La Chine a déclaré, jeudi, être opposée au fait «d'abuser des moyens judiciaires», après l'inculpation la veille aux Etats-Unis de l'ex-président cubain Raul Castro, accusé du meurtre d'Américains en 1996.
Ce développement spectaculaire contre l'ancien dirigeant de l'île des Caraïbes, aujourd'hui âgé de 94 ans, est vu comme un moyen de pression supplémentaire de Washington sur les autorités cubaines.
«La Chine a toujours été fermement opposée aux sanctions unilatérales illégales qui n'ont aucun fondement en droit international et (...) est contre le fait d'abuser des moyens judiciaires», a affirmé Guo Jiakun, un porte-parole du ministère chinois des Affaires étrangères.
Ennemi juré de Washington
«Les Etats-Unis doivent cesser de brandir le bâton des sanctions et le bâton judiciaire contre Cuba, et cesser de menacer à tout bout de champ de recourir à la force», a-t-il souligné lors d'un point de presse régulier.
Raul Castro, frère du défunt Fidel Castro, l'ennemi juré de Washington, est accusé avec d'autres personnes de complot en vue d'assassiner des Américains, dans une affaire remontant à 1996.
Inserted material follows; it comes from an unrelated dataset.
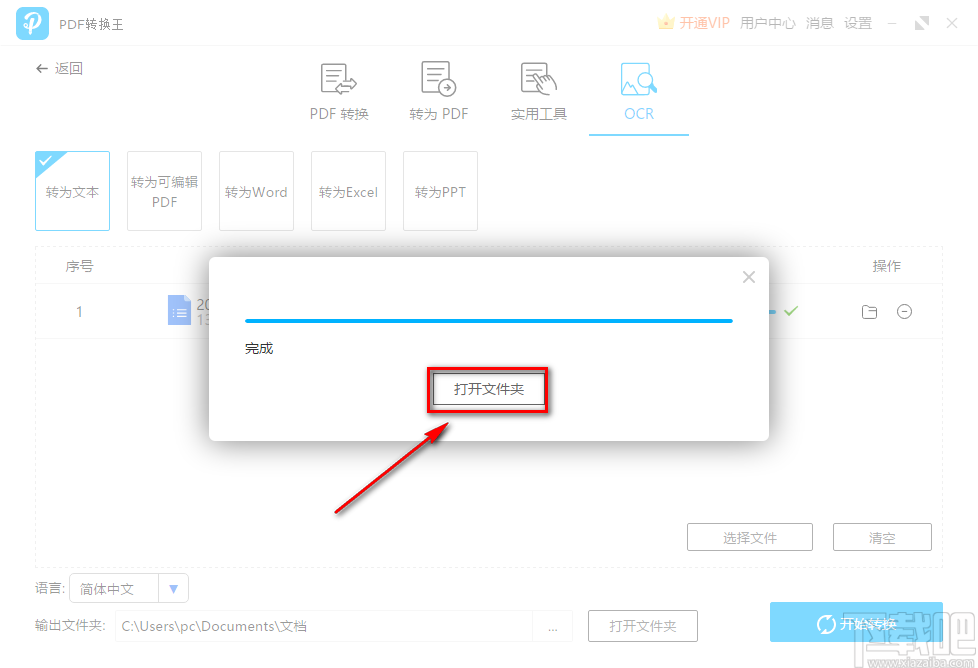Click the crown icon beside 开通VIP
This screenshot has height=668, width=978.
click(x=665, y=21)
Deux avions civils pilotés par des opposants au dirigeant cubain avaient alors été abattus, faisant quatre morts, selon l'acte d'accusation américain. Raul Castro était alors ministre de la Défense. «La Chine soutient fermement Cuba dans la sauvegarde de sa souveraineté et de sa dignité nationales et s'oppose à toute ingérence étrangère», a dit Guo Jiakun.
Ces développements surviennent dans un contexte de fortes tensions entre Washington et La Havane. Outre l'embargo américain en vigueur depuis 1962, Washington impose depuis janvier à l'île caribéenne un blocus pétrolier total.